Guests booked on various sailing dates for Norwegian Sky are learning that their itineraries have been altered, with some ports of call being completely changed and others having times shifted.

While most of the changes are relatively minimal, it can still be disappointing to travelers, especially if a port of call is cancelled and pre-booked shore excursions are no longer available. But why are so many changes being made?

Norwegian Sky, one of the oldest and smallest ships in the Norwegian Cruise Line fleet, is having multiple itineraries adjusted for her 2023-2024 winter sailing season in the Caribbean.

The cruise line has reached out to travel agents and booked guests to notify them of the changes, which vary depending on the exact itinerary. The following cruise departure dates all have similar changes:

January 29
February 12, February 26
March 11, March 20
April 10, April 20

The impacted sailings range from 9- to 14-nights depending on departure date and overall itinerary.

Norwegian Sky Cruise Ship

“We are committed to providing the best vacations at sea and have been working tirelessly to continue to elevate the quality of our offerings and overall guest experience while driving a positive impact on society and the environment,” the notification letter read. “As we optimize itineraries for fuel efficiencies, we have modified Norwegian Sky’s itinerary.”

Norwegian Cruise Line has made similar itinerary changes to other vessels, including for sailings aboard Norwegian Encore in January and February 2024.

The itinerary changes vary for different sailings, but all have similar adjustments. For example, each cruise is now departing Norwegian Sky’s homeport – La Romana in the Dominican Republic – at 8:30 p.m. rather than 5:30 p.m. as originally scheduled, in order to accommodate flights for incoming passengers.

In some cases, ports of call are cancelled and replaced with alternatives. For instance, on the ship’s February 12, 2024 departure, the very first port of call – which was planned as Cabo Rojo in the Dominican Republic – has been replaced with Catalina Island in the Dominican Republic instead.

Other adjustments include things like shifting time in ports of call by an hour or trimming some time off longer port visits. The ship’s visit to Bonaire on the same itinerary, for example, will now be from 6 a.m. to 1:30 p.m. rather than from 6 a.m. to 2:30 p.m, and the visits to both Roseau in Dominica and Pointe-a-Pitre in Guadeloupe are likewise trimmed by an hour – now leaving port at 5 p.m. instead of 6 p.m.

These types of shortened visits can allow the ship to sail at slightly slower speeds between port destinations, which can improve fuel efficiency and reduce emissions.

Photo Credit: Felix Mizioznikov / Shutterstock

In case the changes – whether port cancellations, substitutions, or timing changes – impact shore excursions, any tours pre-booked through Norwegian Cruise Line will be adapted to the new time where possible.
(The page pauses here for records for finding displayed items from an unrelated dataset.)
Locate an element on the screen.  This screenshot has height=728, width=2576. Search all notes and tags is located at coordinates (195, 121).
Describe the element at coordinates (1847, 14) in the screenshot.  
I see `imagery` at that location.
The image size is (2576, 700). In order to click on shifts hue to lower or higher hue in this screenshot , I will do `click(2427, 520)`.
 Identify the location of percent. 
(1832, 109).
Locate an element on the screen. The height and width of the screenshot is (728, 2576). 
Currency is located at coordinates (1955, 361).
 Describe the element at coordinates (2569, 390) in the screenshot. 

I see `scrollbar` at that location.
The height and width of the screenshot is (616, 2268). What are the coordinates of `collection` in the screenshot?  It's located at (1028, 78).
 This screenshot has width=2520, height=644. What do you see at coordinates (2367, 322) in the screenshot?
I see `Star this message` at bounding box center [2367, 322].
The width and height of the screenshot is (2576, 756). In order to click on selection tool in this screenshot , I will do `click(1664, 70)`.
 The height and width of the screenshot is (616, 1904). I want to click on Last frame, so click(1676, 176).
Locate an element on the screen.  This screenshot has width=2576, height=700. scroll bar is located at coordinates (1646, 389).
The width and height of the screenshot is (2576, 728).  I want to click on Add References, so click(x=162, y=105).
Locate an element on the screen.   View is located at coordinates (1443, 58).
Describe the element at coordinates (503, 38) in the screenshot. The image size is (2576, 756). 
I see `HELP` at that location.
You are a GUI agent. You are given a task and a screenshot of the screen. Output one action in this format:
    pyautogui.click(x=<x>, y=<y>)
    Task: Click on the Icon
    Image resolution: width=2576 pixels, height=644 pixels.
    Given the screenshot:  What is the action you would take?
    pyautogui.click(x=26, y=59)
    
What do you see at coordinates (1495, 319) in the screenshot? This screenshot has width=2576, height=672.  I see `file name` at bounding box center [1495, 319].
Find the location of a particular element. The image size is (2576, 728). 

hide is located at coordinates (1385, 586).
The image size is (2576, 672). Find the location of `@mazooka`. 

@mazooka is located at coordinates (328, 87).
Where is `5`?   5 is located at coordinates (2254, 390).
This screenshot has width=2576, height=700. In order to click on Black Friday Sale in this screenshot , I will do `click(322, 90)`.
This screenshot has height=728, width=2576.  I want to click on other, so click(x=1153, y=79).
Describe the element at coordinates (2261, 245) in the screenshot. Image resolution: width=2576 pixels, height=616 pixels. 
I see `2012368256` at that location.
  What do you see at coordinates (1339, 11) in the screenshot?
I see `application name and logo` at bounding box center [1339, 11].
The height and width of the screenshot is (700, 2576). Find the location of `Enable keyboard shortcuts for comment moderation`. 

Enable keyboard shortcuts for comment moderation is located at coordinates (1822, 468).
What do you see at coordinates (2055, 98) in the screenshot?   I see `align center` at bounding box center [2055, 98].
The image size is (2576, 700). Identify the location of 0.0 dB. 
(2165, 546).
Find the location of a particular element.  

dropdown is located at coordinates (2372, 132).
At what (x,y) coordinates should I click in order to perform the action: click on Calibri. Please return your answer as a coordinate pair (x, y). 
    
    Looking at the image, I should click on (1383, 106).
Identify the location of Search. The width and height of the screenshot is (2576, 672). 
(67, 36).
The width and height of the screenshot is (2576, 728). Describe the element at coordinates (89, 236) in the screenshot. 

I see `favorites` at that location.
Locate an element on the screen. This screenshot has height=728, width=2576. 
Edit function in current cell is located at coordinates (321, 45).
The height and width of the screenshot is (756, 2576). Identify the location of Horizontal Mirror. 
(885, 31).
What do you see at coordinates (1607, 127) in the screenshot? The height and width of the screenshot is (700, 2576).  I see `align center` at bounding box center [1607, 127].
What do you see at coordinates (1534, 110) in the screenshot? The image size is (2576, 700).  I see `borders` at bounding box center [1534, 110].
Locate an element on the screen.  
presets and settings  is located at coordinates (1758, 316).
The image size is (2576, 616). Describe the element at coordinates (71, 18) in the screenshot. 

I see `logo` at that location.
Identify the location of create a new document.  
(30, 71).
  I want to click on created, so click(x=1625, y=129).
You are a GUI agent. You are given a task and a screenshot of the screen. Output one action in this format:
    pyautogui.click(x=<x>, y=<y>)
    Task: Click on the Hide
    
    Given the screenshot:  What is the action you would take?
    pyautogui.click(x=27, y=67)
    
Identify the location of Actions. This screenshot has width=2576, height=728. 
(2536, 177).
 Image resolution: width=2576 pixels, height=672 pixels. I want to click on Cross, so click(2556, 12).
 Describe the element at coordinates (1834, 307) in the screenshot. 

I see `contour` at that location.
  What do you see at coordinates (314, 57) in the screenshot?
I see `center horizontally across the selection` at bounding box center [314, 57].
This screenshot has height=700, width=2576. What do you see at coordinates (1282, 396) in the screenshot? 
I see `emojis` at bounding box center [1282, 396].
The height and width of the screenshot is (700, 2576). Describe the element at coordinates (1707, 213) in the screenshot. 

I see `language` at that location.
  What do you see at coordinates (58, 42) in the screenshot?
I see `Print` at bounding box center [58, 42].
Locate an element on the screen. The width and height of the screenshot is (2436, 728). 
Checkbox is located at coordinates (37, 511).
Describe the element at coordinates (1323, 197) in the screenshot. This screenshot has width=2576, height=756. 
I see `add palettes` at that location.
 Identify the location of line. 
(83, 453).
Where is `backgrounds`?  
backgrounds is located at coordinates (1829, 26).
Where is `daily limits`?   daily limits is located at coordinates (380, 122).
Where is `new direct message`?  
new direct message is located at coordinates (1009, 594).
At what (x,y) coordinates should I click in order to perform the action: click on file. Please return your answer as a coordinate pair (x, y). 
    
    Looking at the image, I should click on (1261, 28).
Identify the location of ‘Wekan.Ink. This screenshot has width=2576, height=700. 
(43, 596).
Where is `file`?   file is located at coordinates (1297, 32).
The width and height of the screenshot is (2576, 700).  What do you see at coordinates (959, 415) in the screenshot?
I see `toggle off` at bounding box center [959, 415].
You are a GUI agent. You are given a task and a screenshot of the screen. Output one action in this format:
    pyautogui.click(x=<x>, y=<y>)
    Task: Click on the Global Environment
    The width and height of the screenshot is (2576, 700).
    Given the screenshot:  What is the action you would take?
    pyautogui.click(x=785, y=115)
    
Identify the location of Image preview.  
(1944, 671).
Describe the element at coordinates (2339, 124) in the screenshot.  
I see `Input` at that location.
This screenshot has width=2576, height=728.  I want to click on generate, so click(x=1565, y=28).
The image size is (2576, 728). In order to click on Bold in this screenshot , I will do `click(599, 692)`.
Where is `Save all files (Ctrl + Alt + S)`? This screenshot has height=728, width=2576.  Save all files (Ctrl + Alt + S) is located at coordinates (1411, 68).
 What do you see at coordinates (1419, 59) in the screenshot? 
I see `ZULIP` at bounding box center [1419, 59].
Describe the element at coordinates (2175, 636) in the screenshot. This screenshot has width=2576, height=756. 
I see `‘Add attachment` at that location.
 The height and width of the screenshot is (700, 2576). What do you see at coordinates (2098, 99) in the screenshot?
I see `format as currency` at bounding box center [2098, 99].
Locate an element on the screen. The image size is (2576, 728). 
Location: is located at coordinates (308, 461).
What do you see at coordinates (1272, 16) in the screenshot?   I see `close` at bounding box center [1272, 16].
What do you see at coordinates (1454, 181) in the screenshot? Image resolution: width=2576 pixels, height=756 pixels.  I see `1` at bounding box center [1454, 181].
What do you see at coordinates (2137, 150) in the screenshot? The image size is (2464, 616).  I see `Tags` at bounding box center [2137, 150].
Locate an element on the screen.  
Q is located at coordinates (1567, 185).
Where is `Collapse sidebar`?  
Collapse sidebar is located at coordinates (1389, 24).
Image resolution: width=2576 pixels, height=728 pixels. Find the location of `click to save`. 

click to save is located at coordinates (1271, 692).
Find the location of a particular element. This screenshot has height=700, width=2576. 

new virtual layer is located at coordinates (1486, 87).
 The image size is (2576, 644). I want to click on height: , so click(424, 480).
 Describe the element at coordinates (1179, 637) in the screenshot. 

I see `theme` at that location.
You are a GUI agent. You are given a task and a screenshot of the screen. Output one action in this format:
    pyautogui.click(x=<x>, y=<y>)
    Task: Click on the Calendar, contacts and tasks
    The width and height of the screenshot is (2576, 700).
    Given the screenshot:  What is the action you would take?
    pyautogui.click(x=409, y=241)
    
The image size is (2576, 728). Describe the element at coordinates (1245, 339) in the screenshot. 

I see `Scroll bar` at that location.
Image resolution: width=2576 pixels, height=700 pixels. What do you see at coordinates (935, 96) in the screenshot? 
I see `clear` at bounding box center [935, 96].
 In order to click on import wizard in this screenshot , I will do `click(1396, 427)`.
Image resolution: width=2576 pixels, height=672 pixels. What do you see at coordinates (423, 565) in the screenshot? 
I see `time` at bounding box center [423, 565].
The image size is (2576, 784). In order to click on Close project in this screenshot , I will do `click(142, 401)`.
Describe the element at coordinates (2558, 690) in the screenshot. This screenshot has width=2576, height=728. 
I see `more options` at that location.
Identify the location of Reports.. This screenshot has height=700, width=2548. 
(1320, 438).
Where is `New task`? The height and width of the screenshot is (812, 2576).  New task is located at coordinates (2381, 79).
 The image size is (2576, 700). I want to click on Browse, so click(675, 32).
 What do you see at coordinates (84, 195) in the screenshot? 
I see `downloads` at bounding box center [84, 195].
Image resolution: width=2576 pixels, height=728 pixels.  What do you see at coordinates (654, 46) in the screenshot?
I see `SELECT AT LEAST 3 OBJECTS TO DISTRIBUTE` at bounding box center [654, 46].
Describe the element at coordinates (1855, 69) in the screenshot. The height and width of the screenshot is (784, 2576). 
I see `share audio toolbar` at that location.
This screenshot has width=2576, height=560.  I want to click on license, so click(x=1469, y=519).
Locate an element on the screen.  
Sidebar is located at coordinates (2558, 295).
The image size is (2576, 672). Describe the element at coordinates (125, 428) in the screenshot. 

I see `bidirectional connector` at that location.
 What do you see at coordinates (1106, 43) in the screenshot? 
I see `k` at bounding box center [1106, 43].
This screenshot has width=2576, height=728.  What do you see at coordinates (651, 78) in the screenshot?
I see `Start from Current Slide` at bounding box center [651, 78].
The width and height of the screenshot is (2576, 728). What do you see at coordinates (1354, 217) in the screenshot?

If the tours cannot be adjusted, guests will be given a full refund of the tour costs.

No further compensation is being offered for the itinerary changes, as cruise lines have full authority to make such operational changes.

The 77,104-gross-ton, Sun-class Norwegian Sky will remain homeported from La Romana through late April, 2024. At that time, the ship will move to Miami, Florida, where she will be offering Eastern and Western Caribbean cruises from 5- to 9-nights, with visits to top ports such as Key West, Cozumel, Great Stirrup Cay, San Juan, St. Thomas, and more.

In September 2024, Norwegian Sky will move to New York for a series of autumn Canada & New England sailings, very popular itineraries for spectacular fall foliage. After that deployment, the ship will move to an Asian deployment with departures from New York, Barcelona, Haifa, Dubai, and Mauritius along the way.